Time to make that all important decision whether or not to continue down that road and deal with the ANTS or scrap the wood and start over with something else. About 10 hours invested already and not a thing to show for it except the knowledge this is part and parcel of doing this type of woodworking.
With that many ANTS already exposed, the very real possibility exists that sometime down the road other ANTS inside the wood might just eat their way out and ruin the table then. So, scrap it! Give it to Bobby for his firewood project. I know he can put it to good use!
And, with that, these slabs were relegated to becoming someone's firewood. Hope they like roasted ANTS! In some places ANTS are a delicacy - at least that's what I've heard.
Now I can only hope I got all those ANTS that survived the router spinning them out of their nests into the piles upon piles of sawdust on the shop floor. Oh, yeah! That's right - I need to sweep every once in awhile. Hope that gets em'!
After thinking about it for awhile, a decision was made to try and work with two slabs of walnut that had the potential to be joined together to make a table about the size I was looking for. Did I mention the size actually diminished from the original down to a 4' x 3' tabletop? Well, it did. So, there ya go.
These two slabs were actually bookends cut from the same log. Both had large voids where the branches used to be.
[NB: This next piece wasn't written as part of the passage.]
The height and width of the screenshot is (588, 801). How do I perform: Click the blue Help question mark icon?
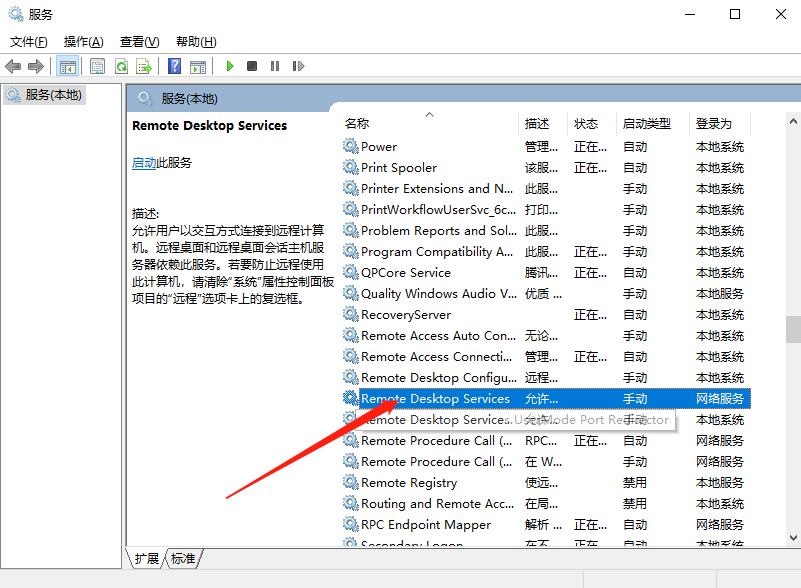click(175, 66)
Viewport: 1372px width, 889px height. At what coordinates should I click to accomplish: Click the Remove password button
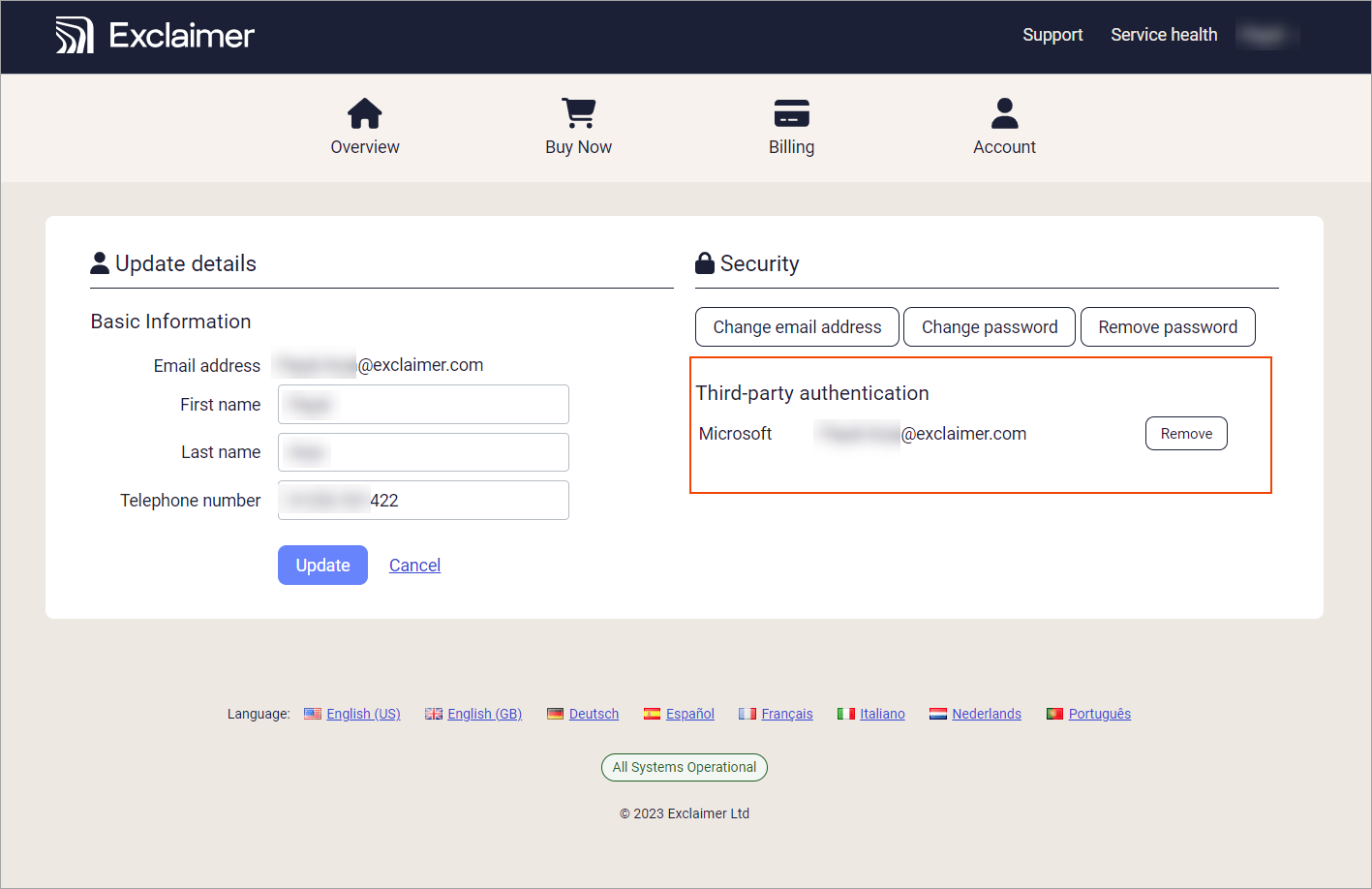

Thinking that crotchwood would be beautiful when finished, I enthusiastically cut into and began leveling them even though I was a little concerned with the punkiness of some of the areas right around the crotches. My hope was that solid wood would eventually show up and that the dry rot hadn't gone deep enough to affect my plans.
Wrong!
Can't take them down any further in order to maintain the 3" thickness I was shooting for, and the dry rot is still a problem. Grinding it out would leave voids that are way too large to maintain any structural integrity at all - too many cracks all along both the pieces mean they could just fall apart at some time in the future. Not even installing butterflies could help keep them sound.
These two slabs won't end up in the firewood pile. No, siree. They're good for something - I just don't know yet what.
Back to the drawing board once again. Thinking my old standby, cottonwood, might be just the ticket!